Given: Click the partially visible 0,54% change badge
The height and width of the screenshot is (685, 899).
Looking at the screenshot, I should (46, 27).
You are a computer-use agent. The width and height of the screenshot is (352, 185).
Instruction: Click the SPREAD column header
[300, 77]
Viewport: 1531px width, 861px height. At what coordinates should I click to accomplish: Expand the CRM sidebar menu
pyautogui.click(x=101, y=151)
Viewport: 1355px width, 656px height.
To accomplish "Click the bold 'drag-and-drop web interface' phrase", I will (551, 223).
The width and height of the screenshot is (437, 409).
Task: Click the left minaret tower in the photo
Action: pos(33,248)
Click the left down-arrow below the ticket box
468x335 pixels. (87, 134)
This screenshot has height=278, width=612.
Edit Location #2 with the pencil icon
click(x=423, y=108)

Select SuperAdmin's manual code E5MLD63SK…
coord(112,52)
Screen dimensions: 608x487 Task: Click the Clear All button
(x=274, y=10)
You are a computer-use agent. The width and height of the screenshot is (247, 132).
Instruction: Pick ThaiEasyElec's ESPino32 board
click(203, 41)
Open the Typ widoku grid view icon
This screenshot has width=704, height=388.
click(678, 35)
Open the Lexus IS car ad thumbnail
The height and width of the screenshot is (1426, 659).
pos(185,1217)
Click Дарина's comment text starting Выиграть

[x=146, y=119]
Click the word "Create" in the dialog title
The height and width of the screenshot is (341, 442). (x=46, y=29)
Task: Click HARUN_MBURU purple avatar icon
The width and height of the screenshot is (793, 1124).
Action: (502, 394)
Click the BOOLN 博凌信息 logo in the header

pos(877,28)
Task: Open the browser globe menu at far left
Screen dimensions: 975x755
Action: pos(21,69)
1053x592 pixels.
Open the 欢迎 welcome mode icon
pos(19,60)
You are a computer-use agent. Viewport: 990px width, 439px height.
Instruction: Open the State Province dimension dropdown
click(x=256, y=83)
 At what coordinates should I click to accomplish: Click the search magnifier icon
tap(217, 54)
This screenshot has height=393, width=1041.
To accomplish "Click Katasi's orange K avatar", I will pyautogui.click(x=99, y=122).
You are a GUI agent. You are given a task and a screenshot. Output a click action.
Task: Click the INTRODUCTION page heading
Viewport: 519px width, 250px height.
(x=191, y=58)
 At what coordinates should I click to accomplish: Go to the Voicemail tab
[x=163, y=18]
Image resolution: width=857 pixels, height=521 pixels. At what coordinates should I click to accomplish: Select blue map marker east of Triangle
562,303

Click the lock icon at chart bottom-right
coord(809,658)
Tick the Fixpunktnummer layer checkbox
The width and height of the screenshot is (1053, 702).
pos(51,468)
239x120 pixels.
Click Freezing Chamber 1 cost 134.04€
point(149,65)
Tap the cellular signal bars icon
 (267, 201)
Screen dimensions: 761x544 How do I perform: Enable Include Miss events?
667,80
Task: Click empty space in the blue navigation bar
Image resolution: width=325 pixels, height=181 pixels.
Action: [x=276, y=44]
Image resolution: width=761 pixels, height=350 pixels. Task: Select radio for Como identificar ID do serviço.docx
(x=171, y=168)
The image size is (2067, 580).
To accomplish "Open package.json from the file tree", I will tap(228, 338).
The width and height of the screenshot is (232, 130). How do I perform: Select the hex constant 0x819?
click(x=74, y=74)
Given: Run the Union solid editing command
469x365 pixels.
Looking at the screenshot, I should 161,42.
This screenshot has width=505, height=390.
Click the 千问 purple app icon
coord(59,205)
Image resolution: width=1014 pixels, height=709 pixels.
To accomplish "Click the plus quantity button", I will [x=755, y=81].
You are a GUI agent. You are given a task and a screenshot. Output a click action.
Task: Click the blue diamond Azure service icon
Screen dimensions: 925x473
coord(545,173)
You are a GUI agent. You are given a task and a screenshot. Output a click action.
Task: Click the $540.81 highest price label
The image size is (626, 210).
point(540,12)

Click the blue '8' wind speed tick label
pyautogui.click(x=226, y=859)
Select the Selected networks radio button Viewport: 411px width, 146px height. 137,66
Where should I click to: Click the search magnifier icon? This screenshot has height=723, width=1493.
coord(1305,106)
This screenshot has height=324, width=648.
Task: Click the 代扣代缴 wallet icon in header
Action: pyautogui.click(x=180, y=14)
________________
■ What you are asked to do
Convert the records above into a numbered list with one item per line, omitting blank lines.

■ Answer to the exercise
1. Given: Click the partially visible 0,54% change badge
2. The height and width of the screenshot is (685, 899).
3. Looking at the screenshot, I should (46, 27).
4. You are a computer-use agent. The width and height of the screenshot is (352, 185).
5. Instruction: Click the SPREAD column header
6. [300, 77]
7. Viewport: 1531px width, 861px height. At what coordinates should I click to accomplish: Expand the CRM sidebar menu
8. pyautogui.click(x=101, y=151)
9. Viewport: 1355px width, 656px height.
10. To accomplish "Click the bold 'drag-and-drop web interface' phrase", I will (551, 223).
11. The width and height of the screenshot is (437, 409).
12. Task: Click the left minaret tower in the photo
13. Action: pos(33,248)
14. Click the left down-arrow below the ticket box
15. 468x335 pixels. (87, 134)
16. This screenshot has height=278, width=612.
17. Edit Location #2 with the pencil icon
18. click(x=423, y=108)
19. Select SuperAdmin's manual code E5MLD63SK…
20. coord(112,52)
21. Screen dimensions: 608x487 Task: Click the Clear All button
22. (x=274, y=10)
23. You are a computer-use agent. The width and height of the screenshot is (247, 132).
24. Instruction: Pick ThaiEasyElec's ESPino32 board
25. click(203, 41)
26. Open the Typ widoku grid view icon
27. This screenshot has width=704, height=388.
28. click(678, 35)
29. Open the Lexus IS car ad thumbnail
30. The height and width of the screenshot is (1426, 659).
31. pos(185,1217)
32. Click Дарина's comment text starting Выиграть
33. [x=146, y=119]
34. Click the word "Create" in the dialog title
35. The height and width of the screenshot is (341, 442). (x=46, y=29)
36. Task: Click HARUN_MBURU purple avatar icon
37. The width and height of the screenshot is (793, 1124).
38. Action: (502, 394)
39. Click the BOOLN 博凌信息 logo in the header
40. pos(877,28)
41. Task: Open the browser globe menu at far left
42. Screen dimensions: 975x755
43. Action: pos(21,69)
44. 1053x592 pixels.
45. Open the 欢迎 welcome mode icon
46. pos(19,60)
47. You are a computer-use agent. Viewport: 990px width, 439px height.
48. Instruction: Open the State Province dimension dropdown
49. click(x=256, y=83)
50.  At what coordinates should I click to accomplish: Click the search magnifier icon
51. tap(217, 54)
52. This screenshot has height=393, width=1041.
53. To accomplish "Click Katasi's orange K avatar", I will pyautogui.click(x=99, y=122).
54. You are a GUI agent. You are given a task and a screenshot. Output a click action.
55. Task: Click the INTRODUCTION page heading
56. Viewport: 519px width, 250px height.
57. (x=191, y=58)
58.  At what coordinates should I click to accomplish: Go to the Voicemail tab
59. [x=163, y=18]
60. Image resolution: width=857 pixels, height=521 pixels. At what coordinates should I click to accomplish: Select blue map marker east of Triangle
61. 562,303
62. Click the lock icon at chart bottom-right
63. coord(809,658)
64. Tick the Fixpunktnummer layer checkbox
65. The width and height of the screenshot is (1053, 702).
66. pos(51,468)
67. 239x120 pixels.
68. Click Freezing Chamber 1 cost 134.04€
69. point(149,65)
70. Tap the cellular signal bars icon
71.  (267, 201)
72. Screen dimensions: 761x544 How do I perform: Enable Include Miss events?
73. 667,80
74. Task: Click empty space in the blue navigation bar
75. Image resolution: width=325 pixels, height=181 pixels.
76. Action: [x=276, y=44]
77. Image resolution: width=761 pixels, height=350 pixels. Task: Select radio for Como identificar ID do serviço.docx
78. (x=171, y=168)
79. The image size is (2067, 580).
80. To accomplish "Open package.json from the file tree", I will tap(228, 338).
81. The width and height of the screenshot is (232, 130). How do I perform: Select the hex constant 0x819?
82. click(x=74, y=74)
83. Given: Run the Union solid editing command
84. 469x365 pixels.
85. Looking at the screenshot, I should 161,42.
86. This screenshot has width=505, height=390.
87. Click the 千问 purple app icon
88. coord(59,205)
89. Image resolution: width=1014 pixels, height=709 pixels.
90. To accomplish "Click the plus quantity button", I will [x=755, y=81].
91. You are a GUI agent. You are given a task and a screenshot. Output a click action.
92. Task: Click the blue diamond Azure service icon
93. Screen dimensions: 925x473
94. coord(545,173)
95. You are a GUI agent. You are given a task and a screenshot. Output a click action.
96. Task: Click the $540.81 highest price label
97. The image size is (626, 210).
98. point(540,12)
99. Click the blue '8' wind speed tick label
100. pyautogui.click(x=226, y=859)
101. Select the Selected networks radio button Viewport: 411px width, 146px height. 137,66
102. Where should I click to: Click the search magnifier icon? This screenshot has height=723, width=1493.
103. coord(1305,106)
104. This screenshot has height=324, width=648.
105. Task: Click the 代扣代缴 wallet icon in header
106. Action: pyautogui.click(x=180, y=14)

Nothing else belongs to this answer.